Say I have a dictionary of sets like this:

d = {'a': {1,2,8}, 'b': {3,1,2,6}, 'c': {0,4,1,2}, 'd': {9}, 'e': {2,5},
     'f': {4,8}, 'g': {0,9}, 'h': {7,2,3}, 'i': {5,6,3}, 'j': {4,6,8}}

Each set represents a subset of a total set s = set(range(10)). I would like an efficient algorithm to find the least amount of keys that make up the whole set, and return an empty list if it's not possible by any combinations of keys. If there are many possible combinations that have the least amount of keys to sum up to the whole set, I only need one combination and it can be any one of those.

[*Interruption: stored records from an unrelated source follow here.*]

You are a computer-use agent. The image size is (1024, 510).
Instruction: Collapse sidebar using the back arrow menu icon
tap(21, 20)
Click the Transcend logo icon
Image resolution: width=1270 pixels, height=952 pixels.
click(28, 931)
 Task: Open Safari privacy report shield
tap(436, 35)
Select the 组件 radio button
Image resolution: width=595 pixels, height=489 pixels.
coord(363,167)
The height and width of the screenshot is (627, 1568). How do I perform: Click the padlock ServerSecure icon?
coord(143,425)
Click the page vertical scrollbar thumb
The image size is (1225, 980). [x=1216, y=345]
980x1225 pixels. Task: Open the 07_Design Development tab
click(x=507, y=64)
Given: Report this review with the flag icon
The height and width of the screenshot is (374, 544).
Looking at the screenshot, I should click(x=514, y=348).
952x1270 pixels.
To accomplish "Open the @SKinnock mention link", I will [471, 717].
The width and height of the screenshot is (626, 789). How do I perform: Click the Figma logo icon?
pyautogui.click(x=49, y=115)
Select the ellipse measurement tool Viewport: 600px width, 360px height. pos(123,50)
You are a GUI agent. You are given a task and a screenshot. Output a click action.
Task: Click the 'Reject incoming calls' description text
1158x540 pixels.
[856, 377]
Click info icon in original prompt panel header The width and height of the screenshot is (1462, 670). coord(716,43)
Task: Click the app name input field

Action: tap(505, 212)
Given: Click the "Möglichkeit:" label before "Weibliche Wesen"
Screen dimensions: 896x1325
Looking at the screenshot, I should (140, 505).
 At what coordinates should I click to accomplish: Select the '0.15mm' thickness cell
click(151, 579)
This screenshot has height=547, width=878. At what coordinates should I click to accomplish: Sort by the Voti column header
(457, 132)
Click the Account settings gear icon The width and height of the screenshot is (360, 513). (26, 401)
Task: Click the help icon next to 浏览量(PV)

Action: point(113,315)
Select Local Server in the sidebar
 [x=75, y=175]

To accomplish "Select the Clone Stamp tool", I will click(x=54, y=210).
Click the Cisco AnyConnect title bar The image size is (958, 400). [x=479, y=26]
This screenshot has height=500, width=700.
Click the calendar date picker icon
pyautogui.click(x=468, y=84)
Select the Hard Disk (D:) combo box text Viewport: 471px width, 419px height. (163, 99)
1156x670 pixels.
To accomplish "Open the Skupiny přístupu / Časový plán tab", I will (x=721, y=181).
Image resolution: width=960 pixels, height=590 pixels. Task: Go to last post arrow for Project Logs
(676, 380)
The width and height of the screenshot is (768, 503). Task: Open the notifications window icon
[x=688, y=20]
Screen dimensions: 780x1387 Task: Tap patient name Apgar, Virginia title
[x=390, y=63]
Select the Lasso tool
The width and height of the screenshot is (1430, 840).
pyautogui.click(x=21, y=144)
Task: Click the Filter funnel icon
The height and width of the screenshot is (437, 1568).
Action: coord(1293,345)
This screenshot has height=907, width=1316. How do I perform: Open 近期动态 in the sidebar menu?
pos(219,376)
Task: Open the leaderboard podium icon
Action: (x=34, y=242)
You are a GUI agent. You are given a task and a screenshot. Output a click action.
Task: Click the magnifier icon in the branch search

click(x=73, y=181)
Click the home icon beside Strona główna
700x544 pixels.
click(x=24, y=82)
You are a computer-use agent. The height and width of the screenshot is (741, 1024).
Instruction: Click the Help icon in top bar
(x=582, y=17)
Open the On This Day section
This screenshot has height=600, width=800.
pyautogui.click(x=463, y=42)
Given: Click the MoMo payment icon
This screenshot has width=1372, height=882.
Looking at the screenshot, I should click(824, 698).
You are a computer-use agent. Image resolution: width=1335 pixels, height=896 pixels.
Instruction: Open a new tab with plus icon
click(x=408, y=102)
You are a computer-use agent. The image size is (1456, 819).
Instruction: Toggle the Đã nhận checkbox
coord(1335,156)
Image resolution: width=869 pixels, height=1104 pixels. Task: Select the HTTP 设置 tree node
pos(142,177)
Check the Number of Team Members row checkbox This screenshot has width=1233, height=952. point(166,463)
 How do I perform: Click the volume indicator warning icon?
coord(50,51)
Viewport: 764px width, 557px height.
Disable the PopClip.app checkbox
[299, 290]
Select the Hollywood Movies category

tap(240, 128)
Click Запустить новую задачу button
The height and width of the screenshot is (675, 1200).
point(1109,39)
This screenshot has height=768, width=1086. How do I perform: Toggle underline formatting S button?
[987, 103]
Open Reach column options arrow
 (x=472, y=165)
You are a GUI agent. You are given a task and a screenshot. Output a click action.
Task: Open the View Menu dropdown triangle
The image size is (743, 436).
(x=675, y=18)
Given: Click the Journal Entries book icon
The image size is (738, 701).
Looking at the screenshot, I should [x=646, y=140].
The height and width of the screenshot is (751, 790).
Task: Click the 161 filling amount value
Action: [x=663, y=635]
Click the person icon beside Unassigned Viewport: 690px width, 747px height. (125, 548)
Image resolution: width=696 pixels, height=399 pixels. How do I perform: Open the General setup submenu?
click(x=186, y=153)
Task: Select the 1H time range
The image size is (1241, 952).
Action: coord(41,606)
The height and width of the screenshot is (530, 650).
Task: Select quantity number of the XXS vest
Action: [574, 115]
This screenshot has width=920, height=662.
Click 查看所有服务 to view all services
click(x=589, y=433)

So far I am using an exhaustive approach that checks all possible combinations and then take the combination that has the least amount of keys.

import copy
def append_combinations(combo, keys):
    for i in range(len(keys)):
        new_combo = copy.copy(combo)
        new_combo.append(keys[i])
        new_keys = keys[i+1:]
        if {n for k in new_combo for n in d[k]} == s:
            valid_combos.append(new_combo)
        append_combinations(new_combo, new_keys)

valid_combos = []
combo = []
keys = sorted(d.keys())
append_combinations(combo, keys)
sorted_combos = sorted(valid_combos, key=lambda x: len(x))
print(sorted_combos[0])
# ['a', 'c', 'd', 'h', 'i']

However, this becomes very expensive when the dictionary has many keys (in practice I will have around 100 keys). Any suggestions for a faster algorithm?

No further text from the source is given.